# Candle blamed for Movie World fire



## Mayhem (Jun 27, 2004)

Candle blamed for Movie World fire - Saturday June 26 2004

A candle being used on a film set is believed to have started a fire which destroyed a studio at Movie World on the Gold Coast, Australia. 

Studio Eight was engulfed in flames about 6.40pm (AEST) Saturday, causing a smoke hazard for motorists travelling between Brisbane and the Gold Coast.

Police said a huge candle being used on a film set was believed to have set other props alight, forcing actors, producers and production crew to flee the building.

The stage was being used to shoot some final scenes for the film _House of Wax_.

(Full Story - http://news.ninemsn.com.au/article.aspx?id=11161)

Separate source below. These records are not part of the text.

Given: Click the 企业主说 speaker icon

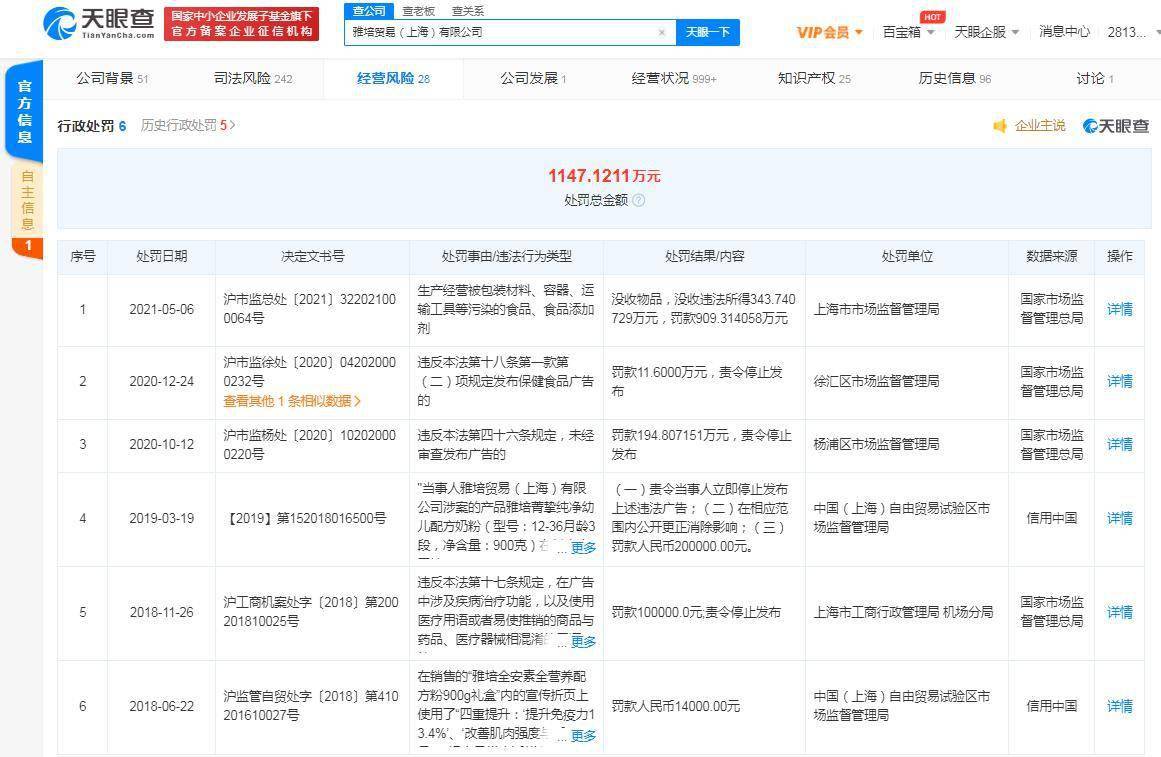Looking at the screenshot, I should point(1000,126).
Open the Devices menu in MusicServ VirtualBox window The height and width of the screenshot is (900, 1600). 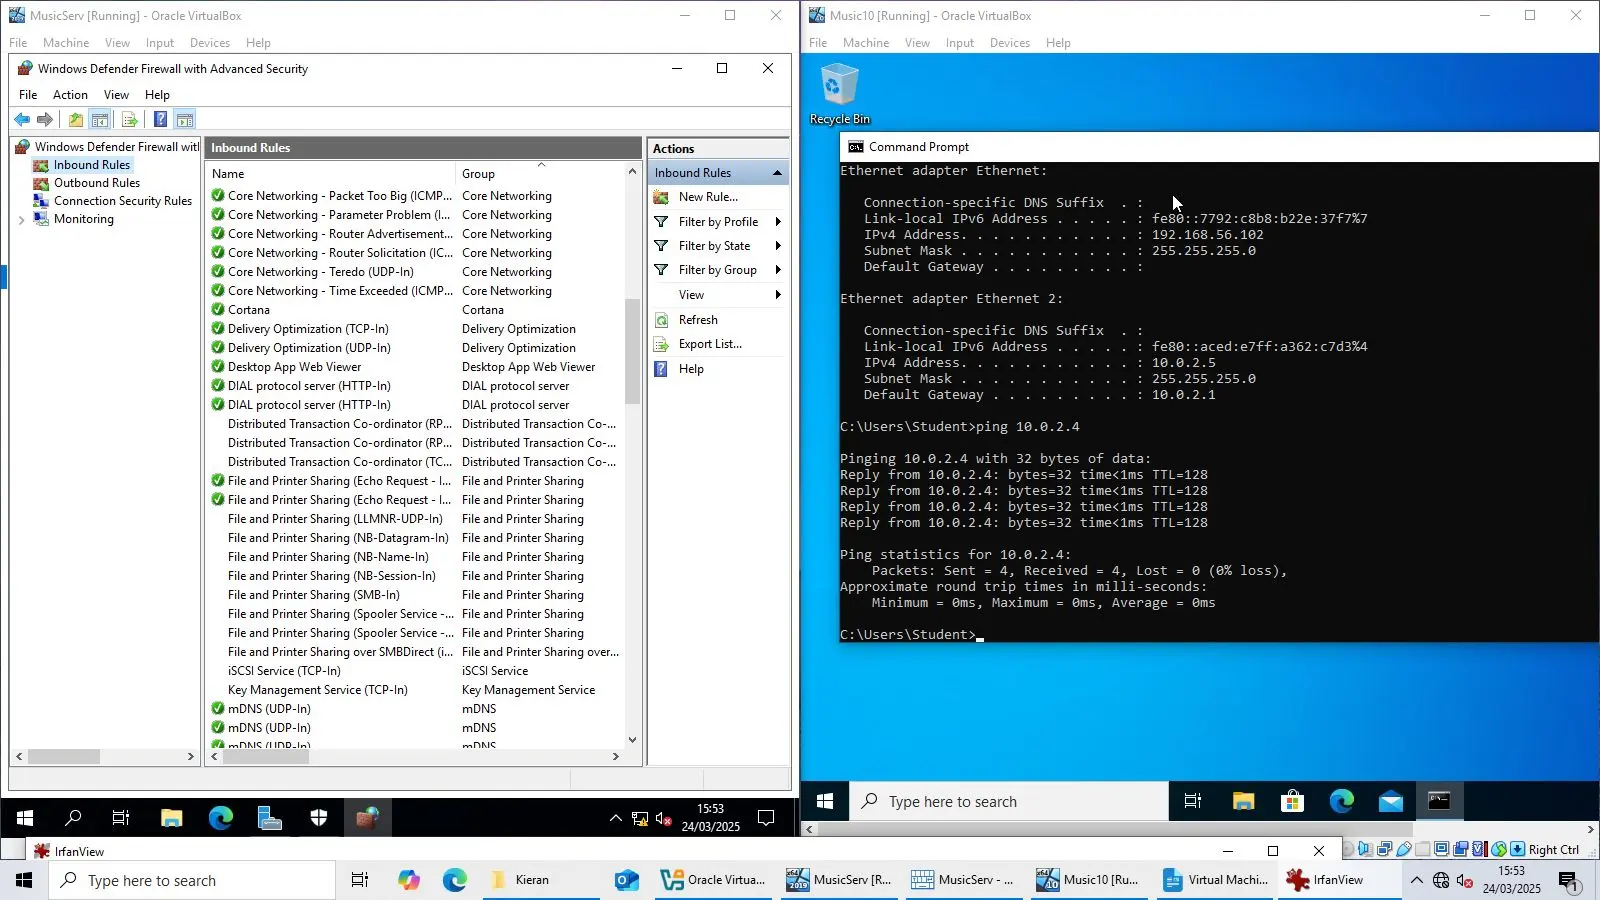click(x=209, y=43)
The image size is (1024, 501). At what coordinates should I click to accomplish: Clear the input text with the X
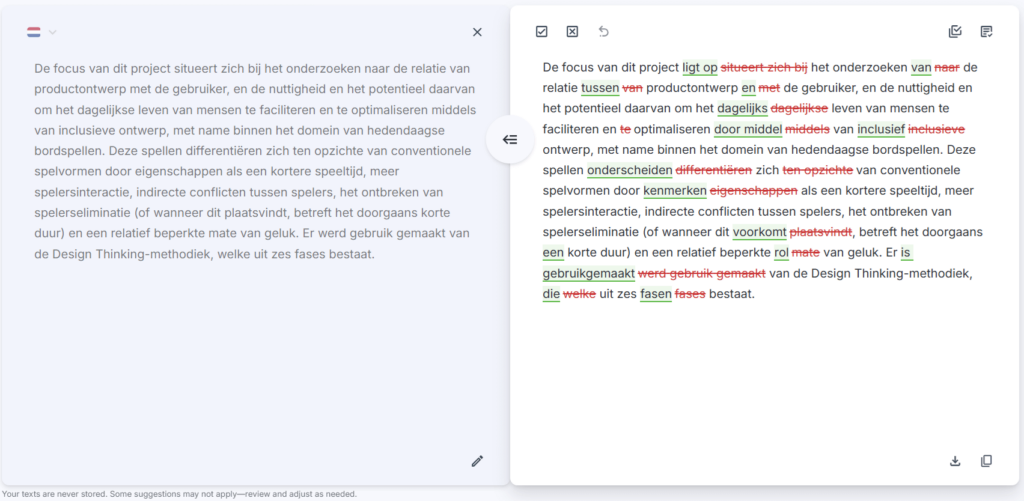coord(477,32)
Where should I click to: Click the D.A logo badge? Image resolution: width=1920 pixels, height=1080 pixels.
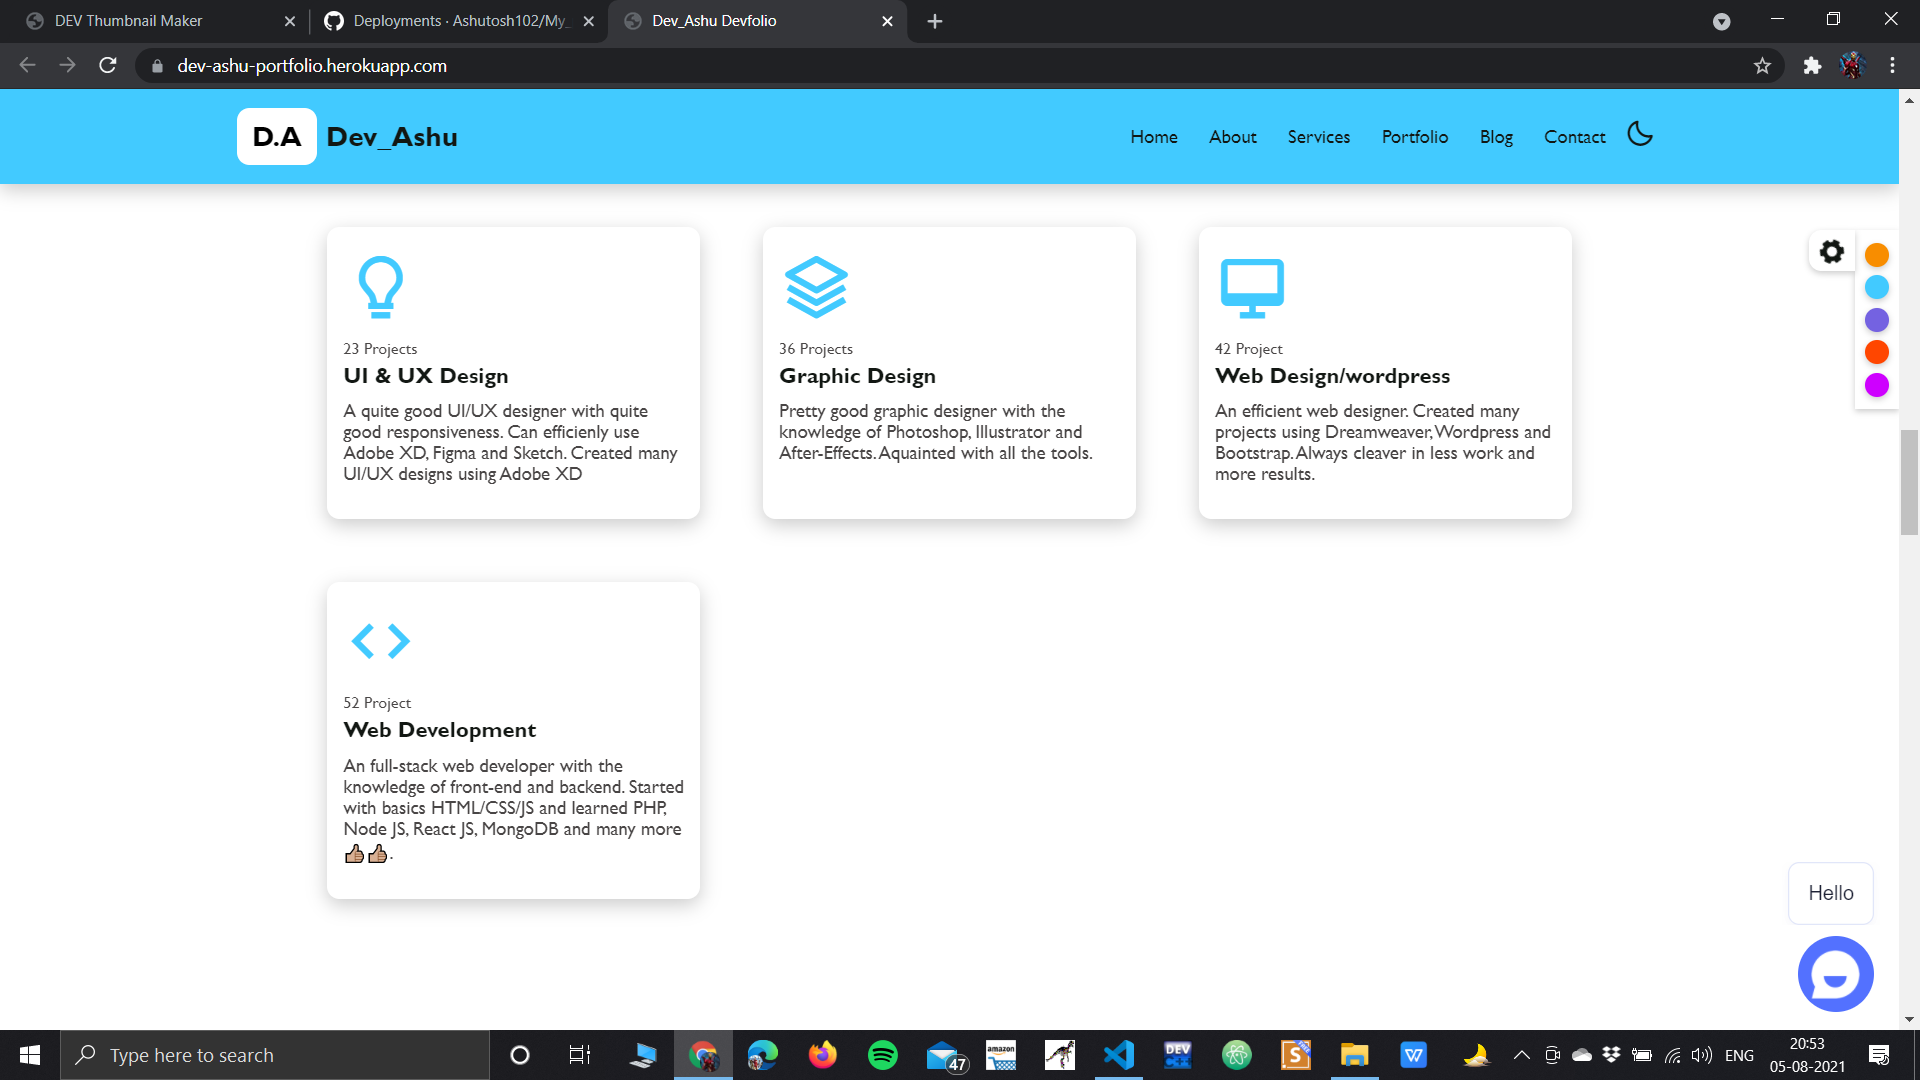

_Source: National Nine News _


----------



## zac850 (Jun 27, 2004)

And the moral of the story, never use real fire unless you are licensed for pyro. It is just as easy to get one of those fake candles and use that, and save yourself burning down a theater/movie set.


----------



## Mayhem (Jun 27, 2004)

I will be keeping my eye on the reports that come out of the investigation. I did see a brief news bulletin a couple of hours ago (just after making the initial post) in which they referred to it as being a "special effects" accident. As such, I would imagine that the person responsible for this was trained and qualified. Even if it was an overseas tech, a local tech is required to supervise and ensure that everything meets the local regulations. Based on early accounts, it behaved unexpectedly and the video footage supported this.

Once there has been a thorough investigation and the results have been reported, I will get the information sent to me as I am a licensed pyrotechnician. However, this could take some months.


----------